Ristoratore condannato in Cassazione per violazione Legge 300/1970 art. 4

Con la sentenza n. 17027 dello scorso 17 aprile, la Cassazione Penale ha confermato la condanna di un ristoratore di Palermo per aver installato un impianto di videosorveglianza senza avere richiesto l’autorizzazione all’Ispettorato del Lavoro. La Corte non ha preso in considerazione come attenuante la non conoscenza del divieto, invocata dal ricorrente in quanto rientrato da poco tempo in Italia  dopo una lunga permanenza negli Stati Uniti, dove valgono regole diverse. Secondo la legge, infatti, la titolarietà dell’esercizio commerciale presuppone la conoscenza di tutte le norme relative.  

I fatti: in seguito ad un sopralluogo presso l’attività commerciale in questione, gli ispettori avevano riscontrato che nei locali del ristorante erano state installate quattro telecamere a circuito chiuso. Il posizionamento delle telecamere aveva fatto ritenere al giudice di merito (Tribunale penale di Palermo) che il sistema di videosorveglianza non fosse esclusivamente rivolto alla prevenzione di reati contro il patrimonio aziendale, ma anche al controllo a distanza del personale dipendente, espressamente vietato dalla dall’art. 4 comma 1 della Legge 300/1970 se non in presenza di autorizzazione dell’Ispettorato del Lavoro.

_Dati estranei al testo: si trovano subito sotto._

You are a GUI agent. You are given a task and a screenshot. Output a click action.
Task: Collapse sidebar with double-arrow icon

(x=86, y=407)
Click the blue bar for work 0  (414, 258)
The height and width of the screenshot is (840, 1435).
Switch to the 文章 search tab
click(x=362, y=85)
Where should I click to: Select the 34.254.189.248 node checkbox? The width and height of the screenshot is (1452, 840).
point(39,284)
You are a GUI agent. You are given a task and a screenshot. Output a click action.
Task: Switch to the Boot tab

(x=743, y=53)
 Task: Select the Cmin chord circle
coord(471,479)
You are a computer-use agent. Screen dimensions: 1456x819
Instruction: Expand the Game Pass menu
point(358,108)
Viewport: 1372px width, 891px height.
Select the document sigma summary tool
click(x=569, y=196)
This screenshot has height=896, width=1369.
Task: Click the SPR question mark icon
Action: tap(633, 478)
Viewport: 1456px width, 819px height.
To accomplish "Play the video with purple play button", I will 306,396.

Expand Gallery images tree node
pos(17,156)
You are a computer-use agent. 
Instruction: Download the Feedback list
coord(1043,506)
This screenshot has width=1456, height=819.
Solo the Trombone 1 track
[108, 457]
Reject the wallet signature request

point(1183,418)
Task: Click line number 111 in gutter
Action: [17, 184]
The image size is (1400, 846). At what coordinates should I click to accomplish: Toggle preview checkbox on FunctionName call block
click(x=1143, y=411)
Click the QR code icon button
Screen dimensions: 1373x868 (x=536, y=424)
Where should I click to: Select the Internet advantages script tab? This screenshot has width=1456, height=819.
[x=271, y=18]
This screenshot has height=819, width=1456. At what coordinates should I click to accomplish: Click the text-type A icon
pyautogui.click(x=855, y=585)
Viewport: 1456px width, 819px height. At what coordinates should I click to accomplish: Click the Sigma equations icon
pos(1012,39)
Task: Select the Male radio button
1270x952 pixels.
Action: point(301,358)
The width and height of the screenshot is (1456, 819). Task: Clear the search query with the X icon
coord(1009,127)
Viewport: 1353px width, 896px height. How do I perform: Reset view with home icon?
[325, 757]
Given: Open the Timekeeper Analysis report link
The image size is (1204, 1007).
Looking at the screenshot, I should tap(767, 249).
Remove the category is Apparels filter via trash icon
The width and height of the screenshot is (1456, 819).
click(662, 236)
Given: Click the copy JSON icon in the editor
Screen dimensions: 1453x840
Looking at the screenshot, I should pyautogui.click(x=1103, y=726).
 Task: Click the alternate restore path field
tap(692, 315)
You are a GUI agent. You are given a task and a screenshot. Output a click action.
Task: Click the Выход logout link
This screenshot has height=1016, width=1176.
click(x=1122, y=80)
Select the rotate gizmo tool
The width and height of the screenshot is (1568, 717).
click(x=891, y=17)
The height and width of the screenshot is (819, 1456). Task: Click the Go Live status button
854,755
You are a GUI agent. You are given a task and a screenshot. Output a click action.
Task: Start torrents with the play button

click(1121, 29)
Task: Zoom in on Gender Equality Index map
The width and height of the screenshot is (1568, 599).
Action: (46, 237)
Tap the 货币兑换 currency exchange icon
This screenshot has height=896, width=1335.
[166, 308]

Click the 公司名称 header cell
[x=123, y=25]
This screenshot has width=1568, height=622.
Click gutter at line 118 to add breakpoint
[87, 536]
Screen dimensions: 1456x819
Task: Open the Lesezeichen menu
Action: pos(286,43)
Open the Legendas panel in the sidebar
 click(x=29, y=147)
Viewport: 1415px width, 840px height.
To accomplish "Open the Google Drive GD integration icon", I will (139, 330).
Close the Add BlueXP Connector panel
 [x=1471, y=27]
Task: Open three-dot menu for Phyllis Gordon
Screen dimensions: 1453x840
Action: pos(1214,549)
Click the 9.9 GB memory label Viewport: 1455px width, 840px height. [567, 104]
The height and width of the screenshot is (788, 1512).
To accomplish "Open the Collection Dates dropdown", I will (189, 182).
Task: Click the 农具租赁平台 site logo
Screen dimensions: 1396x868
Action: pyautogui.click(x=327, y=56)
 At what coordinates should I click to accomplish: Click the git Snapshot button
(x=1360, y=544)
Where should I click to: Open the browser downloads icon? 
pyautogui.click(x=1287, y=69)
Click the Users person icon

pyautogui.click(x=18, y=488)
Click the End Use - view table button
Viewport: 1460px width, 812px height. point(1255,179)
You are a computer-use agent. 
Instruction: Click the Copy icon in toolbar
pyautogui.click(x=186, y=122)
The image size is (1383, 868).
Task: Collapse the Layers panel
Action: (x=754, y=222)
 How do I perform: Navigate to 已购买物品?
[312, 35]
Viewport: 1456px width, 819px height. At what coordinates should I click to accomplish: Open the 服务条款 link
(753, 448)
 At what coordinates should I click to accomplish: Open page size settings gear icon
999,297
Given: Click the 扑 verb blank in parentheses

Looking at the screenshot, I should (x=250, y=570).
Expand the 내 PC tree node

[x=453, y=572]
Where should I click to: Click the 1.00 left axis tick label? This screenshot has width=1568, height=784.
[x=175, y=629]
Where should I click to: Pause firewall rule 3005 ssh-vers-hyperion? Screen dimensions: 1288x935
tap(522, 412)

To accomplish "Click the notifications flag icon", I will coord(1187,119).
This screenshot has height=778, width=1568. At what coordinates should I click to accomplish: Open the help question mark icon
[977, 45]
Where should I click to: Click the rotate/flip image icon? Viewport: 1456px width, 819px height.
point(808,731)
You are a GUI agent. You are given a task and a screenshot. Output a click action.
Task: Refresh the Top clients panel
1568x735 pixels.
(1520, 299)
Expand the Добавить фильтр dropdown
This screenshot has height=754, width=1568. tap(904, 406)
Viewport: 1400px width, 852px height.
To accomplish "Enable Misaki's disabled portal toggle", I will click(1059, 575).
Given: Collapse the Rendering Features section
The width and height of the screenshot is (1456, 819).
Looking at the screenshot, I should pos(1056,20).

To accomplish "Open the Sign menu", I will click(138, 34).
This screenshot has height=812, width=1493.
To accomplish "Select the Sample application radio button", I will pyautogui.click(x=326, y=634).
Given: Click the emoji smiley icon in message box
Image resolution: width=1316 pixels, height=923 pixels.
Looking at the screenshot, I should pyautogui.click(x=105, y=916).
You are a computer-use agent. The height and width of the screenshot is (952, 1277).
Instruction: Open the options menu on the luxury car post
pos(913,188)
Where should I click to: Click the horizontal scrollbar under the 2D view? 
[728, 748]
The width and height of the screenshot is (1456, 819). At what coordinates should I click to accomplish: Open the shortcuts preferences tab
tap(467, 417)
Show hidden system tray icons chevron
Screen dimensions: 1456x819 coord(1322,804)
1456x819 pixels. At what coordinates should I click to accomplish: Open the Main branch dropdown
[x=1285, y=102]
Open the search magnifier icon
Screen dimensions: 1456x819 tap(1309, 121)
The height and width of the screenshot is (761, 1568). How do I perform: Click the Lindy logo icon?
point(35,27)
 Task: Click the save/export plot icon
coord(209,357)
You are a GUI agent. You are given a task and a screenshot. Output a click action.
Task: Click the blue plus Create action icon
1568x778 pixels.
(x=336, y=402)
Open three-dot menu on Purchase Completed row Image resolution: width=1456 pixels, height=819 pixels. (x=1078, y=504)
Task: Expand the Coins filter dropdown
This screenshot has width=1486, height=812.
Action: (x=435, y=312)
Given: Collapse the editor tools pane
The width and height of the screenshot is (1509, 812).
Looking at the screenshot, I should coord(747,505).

Questa sentenza– oltre a confermare la costanza di orientamento della Cassazione Penale – mette in evidenza altri due aspetti rilevanti in sede di progettazione/installazione di un sistema di videosorveglianza all’interno di locali frequentati da lavoratori dipendenti:

a.  Per infrangere il divieto del controllo a distanza mediante sistemi audiovisivi, non è necessario che il datore di lavoro ponga in essere un sistema “occulto” per controllare la produttività dei propri dipendenti: l’essenza della sanzione deriva infatti dall’uso stesso di impianti audiovisivi, anche se “palesi”, senza il previsto accordo preventivo con le parti sociali;

b.  E’ stata richiamata la pronuncia n. 4331 del 30 gennaio 2014 della stessa Cassazione (vedi securindex 4 febbraio 2014)  secondo cui l’idoneità degli impianti a ledere il bene giuridico protetto – cioè il diritto alla riservatezza dei lavoratori – sussiste anche se l’impianto non è messo in funzione perché la norma sanziona a priori l’installazione, prescindendo dal suo utilizzo o meno.